June 3, 2013 | 2 min read

The report, themed “Connecting Africa’s Markets in a Sustainable Way”, is jointly produced by the African Development Bank, the World Bank and the World Economic Forum. The report comes out at a time of growing international attention focused on Africa as an investment destination and mounting talk of an African economic renaissance. This increased optimism is being spurred on by a decade of historically strong growth, with many countries in Africa relatively unscathed by the global economic crisis, thanks to prudent macroeconomic management.

However, growth remains unevenly spread across the region and has not yet translated to a rise in living standards comparable to those observed in other rapidly growing developing regions. Further, the turbulence in North Africa has slowed growth in some of those countries. More generally, the question of how sustainable and inclusive Africa’s growth will be going forward remains. Regional integration is a key vehicle for helping Africa to raise competitiveness, diversify its economic base and create enough jobs for its young, fast-urbanizing population. The report maps out the key policy challenges in establishing closer regional integration:

  • Closing the competitiveness gap: Africa’s competitiveness as a whole trails other emerging regions— especially in quality of institutions, infrastructure, macroeconomic policies, education and technological adoption— while big gaps persist between its highest and lowest ranked economies. The report assesses Africa’s success in creating the social and environmental factors that are necessary to address or mediate these gaps.

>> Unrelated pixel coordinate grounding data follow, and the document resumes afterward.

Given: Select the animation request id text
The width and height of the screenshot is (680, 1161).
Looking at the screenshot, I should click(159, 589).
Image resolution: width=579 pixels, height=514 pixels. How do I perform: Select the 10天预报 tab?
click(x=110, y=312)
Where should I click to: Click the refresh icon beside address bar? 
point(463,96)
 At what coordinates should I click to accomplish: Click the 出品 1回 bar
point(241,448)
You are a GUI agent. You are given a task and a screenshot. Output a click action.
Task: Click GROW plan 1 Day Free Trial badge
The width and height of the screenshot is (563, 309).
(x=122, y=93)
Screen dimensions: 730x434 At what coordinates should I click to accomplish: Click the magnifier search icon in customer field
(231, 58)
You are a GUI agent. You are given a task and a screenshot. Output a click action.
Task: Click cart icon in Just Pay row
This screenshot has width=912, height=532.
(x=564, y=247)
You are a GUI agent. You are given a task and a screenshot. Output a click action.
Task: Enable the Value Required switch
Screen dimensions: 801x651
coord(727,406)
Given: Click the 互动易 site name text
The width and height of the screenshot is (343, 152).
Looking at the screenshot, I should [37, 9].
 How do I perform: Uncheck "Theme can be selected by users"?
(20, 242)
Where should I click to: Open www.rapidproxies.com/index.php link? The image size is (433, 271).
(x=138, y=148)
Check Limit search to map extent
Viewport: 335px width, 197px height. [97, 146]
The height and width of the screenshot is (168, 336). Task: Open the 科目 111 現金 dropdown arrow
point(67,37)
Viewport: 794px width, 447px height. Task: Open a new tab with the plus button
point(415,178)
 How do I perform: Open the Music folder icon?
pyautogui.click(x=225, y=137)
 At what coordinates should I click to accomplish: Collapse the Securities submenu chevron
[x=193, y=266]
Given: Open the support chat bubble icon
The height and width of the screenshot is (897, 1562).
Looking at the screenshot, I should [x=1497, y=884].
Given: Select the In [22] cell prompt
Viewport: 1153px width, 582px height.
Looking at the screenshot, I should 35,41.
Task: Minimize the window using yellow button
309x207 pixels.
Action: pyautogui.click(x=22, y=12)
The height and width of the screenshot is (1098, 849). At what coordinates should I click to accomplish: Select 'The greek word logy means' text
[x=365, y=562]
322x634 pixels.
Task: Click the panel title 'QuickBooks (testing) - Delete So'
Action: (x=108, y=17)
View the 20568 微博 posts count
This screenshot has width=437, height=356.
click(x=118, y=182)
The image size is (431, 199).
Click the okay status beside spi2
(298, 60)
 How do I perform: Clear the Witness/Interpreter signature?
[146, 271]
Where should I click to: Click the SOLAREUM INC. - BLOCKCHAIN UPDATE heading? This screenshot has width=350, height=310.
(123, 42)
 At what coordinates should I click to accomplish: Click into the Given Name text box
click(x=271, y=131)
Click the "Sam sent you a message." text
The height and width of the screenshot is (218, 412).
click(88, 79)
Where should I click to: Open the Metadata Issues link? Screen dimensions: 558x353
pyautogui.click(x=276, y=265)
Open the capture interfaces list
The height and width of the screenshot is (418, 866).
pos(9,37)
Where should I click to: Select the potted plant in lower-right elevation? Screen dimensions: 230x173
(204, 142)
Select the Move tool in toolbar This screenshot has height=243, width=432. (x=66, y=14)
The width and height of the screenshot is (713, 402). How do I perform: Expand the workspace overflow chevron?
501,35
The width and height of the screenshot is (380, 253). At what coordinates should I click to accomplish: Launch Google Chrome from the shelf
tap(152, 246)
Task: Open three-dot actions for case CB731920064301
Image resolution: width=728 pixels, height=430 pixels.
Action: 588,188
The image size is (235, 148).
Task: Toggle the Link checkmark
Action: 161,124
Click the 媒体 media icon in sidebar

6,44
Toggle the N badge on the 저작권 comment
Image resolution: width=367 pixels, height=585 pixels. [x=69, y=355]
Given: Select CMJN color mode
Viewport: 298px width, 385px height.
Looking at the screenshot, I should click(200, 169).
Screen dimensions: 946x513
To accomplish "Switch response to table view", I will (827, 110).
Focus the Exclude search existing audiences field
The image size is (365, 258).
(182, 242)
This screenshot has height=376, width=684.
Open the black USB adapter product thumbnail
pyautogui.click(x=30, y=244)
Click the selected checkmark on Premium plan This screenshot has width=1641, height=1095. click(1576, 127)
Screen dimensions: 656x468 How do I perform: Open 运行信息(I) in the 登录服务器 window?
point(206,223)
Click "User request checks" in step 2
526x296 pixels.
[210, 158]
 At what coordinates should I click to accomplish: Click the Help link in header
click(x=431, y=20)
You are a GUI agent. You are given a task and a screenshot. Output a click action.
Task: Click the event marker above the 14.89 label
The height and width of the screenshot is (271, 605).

  • Facilitating trade: Africa’s exports remain too heavily focused on commodities and its share of world trade remains low, despite numerous regional economic communities and domestic market liberalization. Intra-African trade is particularly limited. The report identifies cumbersome and non-transparent border administration, particularly import-export procedure, the limited use of information communication technologies (ICT) and persistent infrastructure deficit as major barriers to higher levels of regional integration. It also shows that these challenges are particularly pronounced for Africa’s landlocked economies.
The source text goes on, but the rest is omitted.